Another example of vitriol comes near the end of the book where he unexpectedly goes off on Muslims. His impression of them comes off almost as near to hatred, which shocked me. Certainly, his thoughts on them are accurate when it comes to extremists, but I felt that he failed to acknowledge the great majority of Muslims who are quite peaceable who live in places other than sections of war-torn Middle East, places such as Indonesia, Southeast Asia, and North Africa. After spending the majority of the book giving fair, if slightly harsh, criticisms of the Christian faith, I was taken by surprise by what seemed to be a very narrow-minded view of Muslims. Thankfully, this is only a small portion of the book and not truly central to his main argument/thesis.
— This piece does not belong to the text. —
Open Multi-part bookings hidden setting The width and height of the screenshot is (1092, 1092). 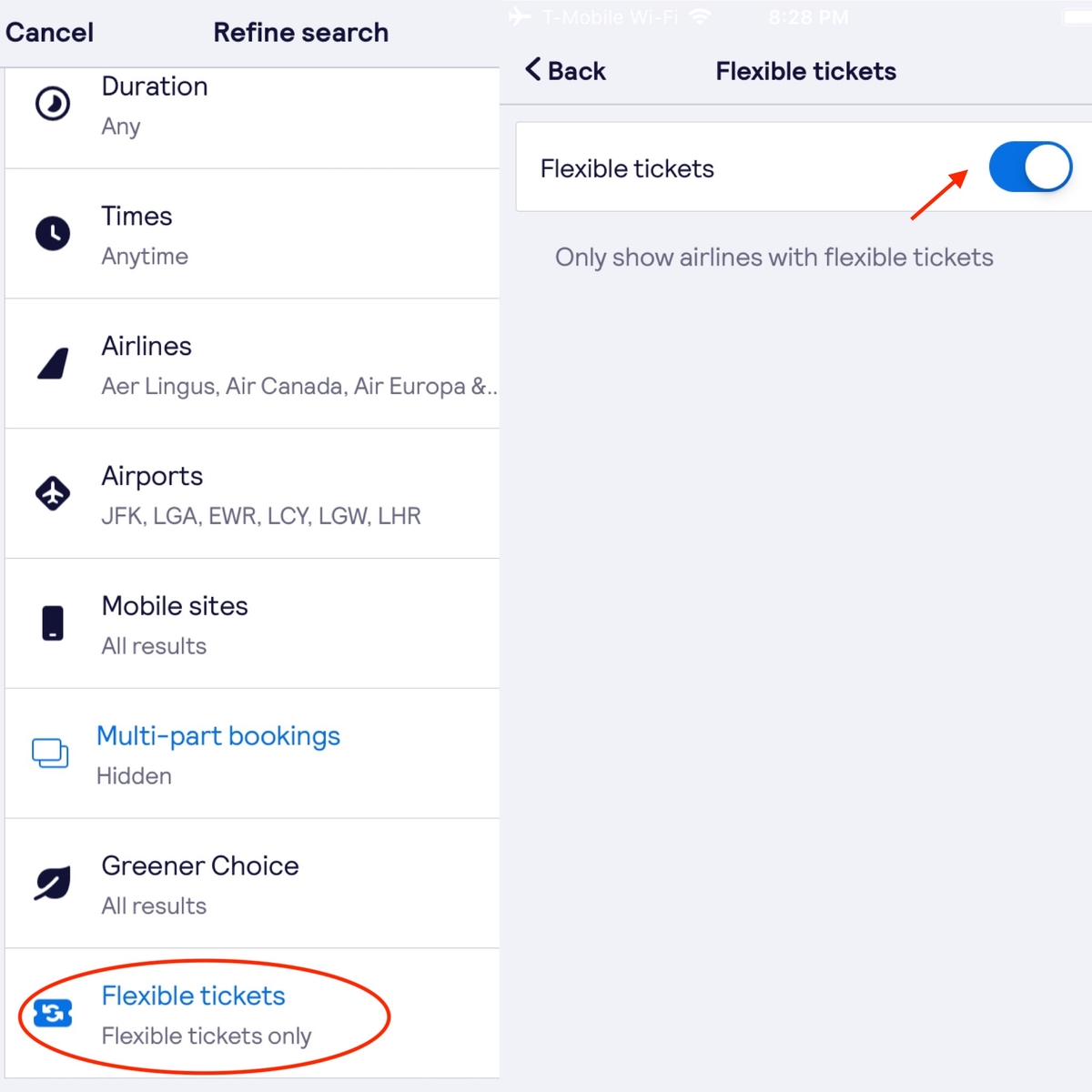[252, 753]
In the end, I would suggest that anyone who is either religious or curious about religion read this book. It is short at about 115 pages; I was able to finish it in an evening. While certainly biased towards atheism, the author provides an argument touching on many levels that prompts you to think about what you believe and assess it in a sensible manner. I would also be infinitely curious to hear what a religious person thinks of this book. I, myself, am agnostic, so I was already predisposed to agree and nod along with much of it. The interesting part would be hearing a religious friend read it and try to make a counterargument.

My only criticism is that I wish the author had approached his argument in a kinder manner. He can be nastily blunt sometimes and, as I mentioned earlier, I think that this lessens the likelihood of any Christian actually reading, much less finishing, the book. Also, his view on Muslims seems to be based on far less research than what he did for Christians; this is only excusable because it is only tangentially related to his argument. But this definitely should be kept in mind for any Muslims who choose to read it. Overall, good stuff that makes you think. Just go into it expecting it to challenge your beliefs/perceptions of Christianity.
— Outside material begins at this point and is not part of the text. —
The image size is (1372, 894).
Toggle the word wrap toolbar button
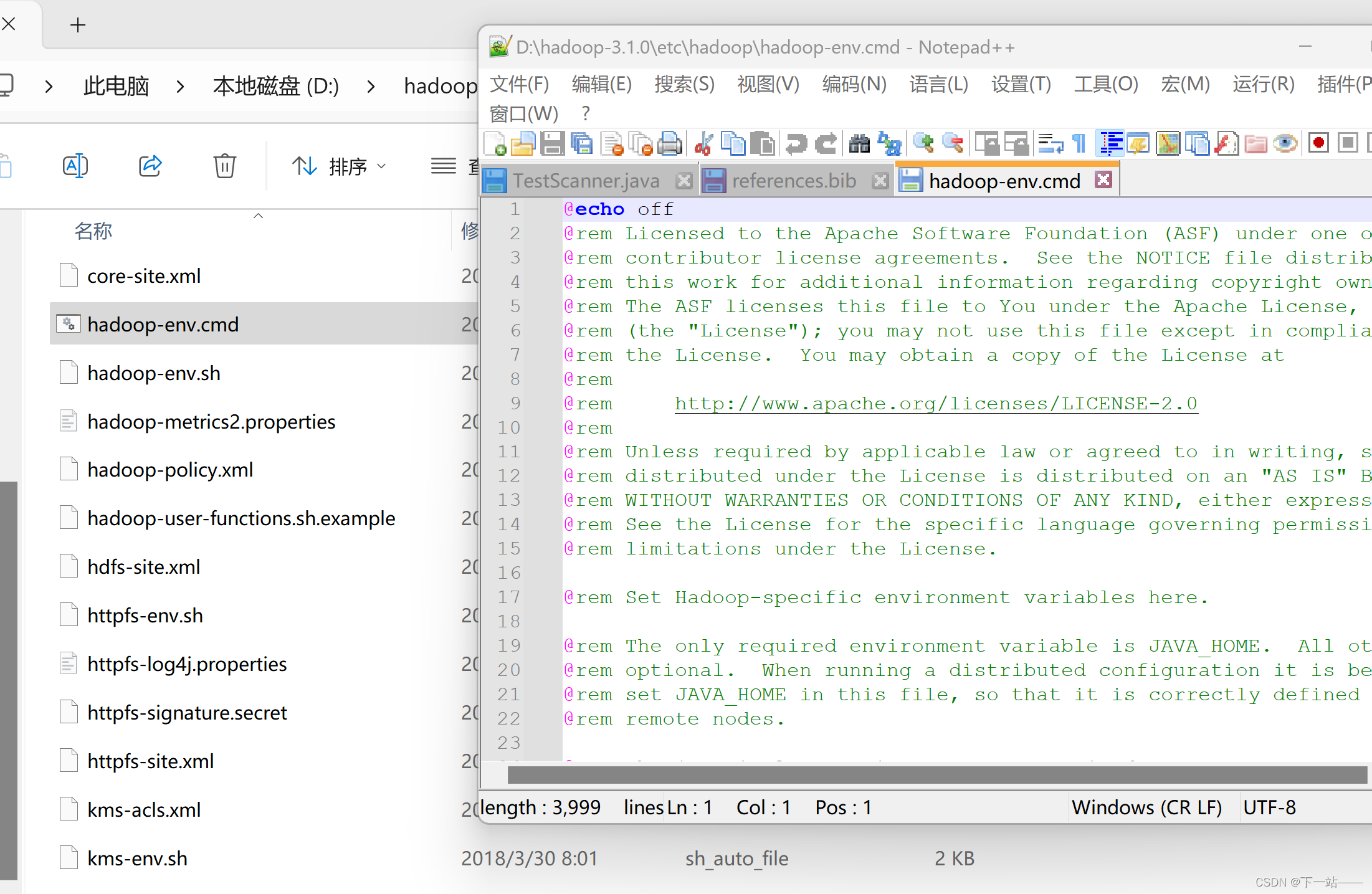[x=1050, y=144]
  1. I've read a few books that sound similar to this, and although I'm an atheist, I find that when you scratch below the surface most turn into one-sided arguments.

    I think we should all wait at home for Jesus or Masih or Moshiah (or like me, the reaper). What is it about turning away from Catholicism that makes people so vehemently opposed belief? From where does the impulse come to turn literature like this into ammo against John-Q-Christian?

  2. You should read this book and then come back to me. :) This book does do an excellent job of approaching things in a way that avoids one-sided arguments, hence its efficacy. So it might not be as bad as those other books that you've read.